Dimanche, les Italiens doivent en effet se prononcer sur un projet de réforme constitutionnelle censé réduire les pouvoirs du Sénat et le nombre de sénateurs, et dégager des majorités gouvernementales plus stables. Mais les sondages placent pour l'heure le "Non" en tête et Matteo Renzi a toutes les peines du monde à convaincre ses concitoyens du bienfondé de sa réforme. "Si la réforme constitutionnelle est rejetée, cela pourrait pousser Matteo Renzi à la démission et à la convocation de nouvelles élections générales", explique Philippe Brossard, chef économiste de l'AG2R. "Le Mouvement 5 Etoiles, parti populiste et eurosceptique, pourrait alors emporter une majorité de sièges à la chambre des députés, et convoquer un nouveau referendum, cette fois sur l'appartenance du pays à la zone euro".

Pour David Ganozzi, une éventuelle victoire de M5S "aurait indéniablement des relents de Brexit et pèserait bien plus lourd sur les destinées européennes que la sortie de la Grande-Bretagne". Même si l'on n'en est pas là, les marchés ont appris à se méfier des "cygnes noirs", ces événements improbables auxquelles personne ne s'est préparé et qui finissent par arriver. L'inquiétude s'est traduite par le dérapage des taux d'emprunt du pays au cours des dernières semaines. Le "spread" (écart de taux) avec l'Allemagne est ainsi passé de 115 points de base (0,115%) fin août à plus de 180 points de base ces derniers jours, et ce, en dépit d'achats massifs d'obligations italiennes par la Banque centrale européenne.

Un risque exagéré? 

Autre signe de la nervosité des investisseurs, la bourse de Milan a perdu 20% depuis le début de l'année, là où l'Eurostoxx 50 affiche une baisse de 7,8%. Le secteur bancaire, qui suscite de vives inquiétudes en raison du poids des créances douteuses (360 milliards d'euros), a vu s'évaporer 50% de sa capitalisation boursière. La banque Monte dei Paschi di Sienna vient de faire adopter par ses actionnaires un plan de sauvetage "de la dernière chance" qui prévoit notamment une augmentation de capital de 5 milliards d'euros. Celle-ci pourrait être fortement compromise en cas de turbulences post-referendum sur les marchés.

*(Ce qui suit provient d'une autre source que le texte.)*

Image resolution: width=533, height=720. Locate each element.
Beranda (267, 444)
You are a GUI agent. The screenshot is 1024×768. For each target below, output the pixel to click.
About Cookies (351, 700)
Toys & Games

Malgré l'accumulation des risques, une poignée de gérants de fonds parient sur un rebond des valeurs italiennes à court ou moyen terme. « L’humeur des investisseurs va changer pour un, deux, trois mois mais ce ne sera pas une catastrophe si le « non » l’emporte », a indiqué à l'agence Reuters Umberto Borghesi d’Albemarle Asset Management. Cette société basée à Londres a prévu de lancer mercredi un fonds d’investissement sur les valeurs décotées. « L’éclatement de la zone euro ou la débâcle du secteur bancaire constituent des risques trop grands pour les laisser arriver », estime pour sa part Gilles Guilbout, responsable de la stratégie actions d’AXA. Il prévoit au sein du secteur bancaire italien un mouvement de consolidation qui pourrait améliorer la rentabilité des établissements. Reste que dans une zone euro en proie à la montée du populisme, le referendum italien fait figure de véritable test. Si Matteo Renzi le "réformateur" sauve sa tête, l'appréciation du risque politique par les marchés pourrait changer assez nettement. Au moins jusqu'aux échéances électorales du printemps en France et en Allemagne.